House - indeterminate date, Slievenaglasha, Co. Clare
Co. Clare |
House
On the slopes of Slievenaglasha in County Clare, a patch of grass conceals the faint outline of a building that nobody can quite date.
The stone foundations beneath the turf trace out a subrectangular shape, roughly ten metres along its longer axis and seven metres across, oriented broadly northwest to southeast. It is the kind of structure that only becomes legible from above, its outline emerging in aerial and satellite imagery where ground-level observation would reveal little more than uneven ground.

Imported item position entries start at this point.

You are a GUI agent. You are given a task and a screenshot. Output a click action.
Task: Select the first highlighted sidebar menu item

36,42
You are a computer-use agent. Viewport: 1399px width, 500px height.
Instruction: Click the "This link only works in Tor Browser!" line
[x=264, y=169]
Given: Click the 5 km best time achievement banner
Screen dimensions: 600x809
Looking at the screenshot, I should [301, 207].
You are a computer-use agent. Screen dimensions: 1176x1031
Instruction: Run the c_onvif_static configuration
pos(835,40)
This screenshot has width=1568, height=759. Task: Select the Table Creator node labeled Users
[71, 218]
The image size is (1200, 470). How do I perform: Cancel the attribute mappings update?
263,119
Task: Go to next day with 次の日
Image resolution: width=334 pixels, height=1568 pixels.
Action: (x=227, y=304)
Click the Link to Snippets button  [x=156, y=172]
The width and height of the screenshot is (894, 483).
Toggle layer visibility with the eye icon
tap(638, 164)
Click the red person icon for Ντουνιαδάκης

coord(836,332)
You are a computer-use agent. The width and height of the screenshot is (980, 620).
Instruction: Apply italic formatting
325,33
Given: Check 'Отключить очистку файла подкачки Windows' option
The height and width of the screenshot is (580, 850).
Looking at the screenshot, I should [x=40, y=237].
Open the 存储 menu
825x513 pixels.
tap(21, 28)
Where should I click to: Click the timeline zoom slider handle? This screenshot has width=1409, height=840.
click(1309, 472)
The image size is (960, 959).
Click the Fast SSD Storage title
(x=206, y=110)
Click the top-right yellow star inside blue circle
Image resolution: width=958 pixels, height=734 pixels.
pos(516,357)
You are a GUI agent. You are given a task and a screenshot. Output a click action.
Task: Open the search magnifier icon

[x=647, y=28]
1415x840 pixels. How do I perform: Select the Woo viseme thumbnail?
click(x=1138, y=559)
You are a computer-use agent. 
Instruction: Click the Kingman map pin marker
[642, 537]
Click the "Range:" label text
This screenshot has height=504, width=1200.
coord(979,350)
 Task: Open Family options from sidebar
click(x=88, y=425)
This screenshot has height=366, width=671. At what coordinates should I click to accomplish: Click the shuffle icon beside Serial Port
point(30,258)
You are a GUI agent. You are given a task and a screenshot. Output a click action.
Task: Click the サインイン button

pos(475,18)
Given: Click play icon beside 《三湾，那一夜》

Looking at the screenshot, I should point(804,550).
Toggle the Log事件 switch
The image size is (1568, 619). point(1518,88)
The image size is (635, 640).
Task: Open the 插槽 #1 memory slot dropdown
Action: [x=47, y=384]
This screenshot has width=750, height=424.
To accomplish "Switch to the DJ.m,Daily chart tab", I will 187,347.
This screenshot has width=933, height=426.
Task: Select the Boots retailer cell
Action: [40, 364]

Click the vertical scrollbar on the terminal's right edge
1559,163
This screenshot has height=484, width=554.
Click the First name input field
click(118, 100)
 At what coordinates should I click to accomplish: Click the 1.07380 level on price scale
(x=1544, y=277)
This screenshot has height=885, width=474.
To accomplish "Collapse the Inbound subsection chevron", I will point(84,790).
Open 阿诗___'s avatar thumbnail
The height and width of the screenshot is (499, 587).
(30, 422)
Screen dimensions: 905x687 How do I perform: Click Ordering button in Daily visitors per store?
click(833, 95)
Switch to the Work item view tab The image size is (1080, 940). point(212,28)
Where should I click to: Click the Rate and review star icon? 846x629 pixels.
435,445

What makes the site particularly layered is its position within, or possibly within, a cashel. A cashel is a stone-walled enclosure, typically circular or oval, associated with early medieval settlement in Ireland, though the enclosure here is described only as a possible example, its status unconfirmed. The house site sits in the northeastern interior of this feature, which is the arrangement one might expect if the two were contemporary and related, a domestic structure sheltered within a defensive or boundary wall. Whether they belong to the same period of occupation is unknown. The foundations were identified through Digital Globe satellite imagery captured between 2011 and 2013, and through orthophotography from the Ordnance Survey Ireland MapGenie platform dating from 2013 to 2018, both of which caught the subtle topographic signature of the grassed-over stonework. The building's date remains entirely open.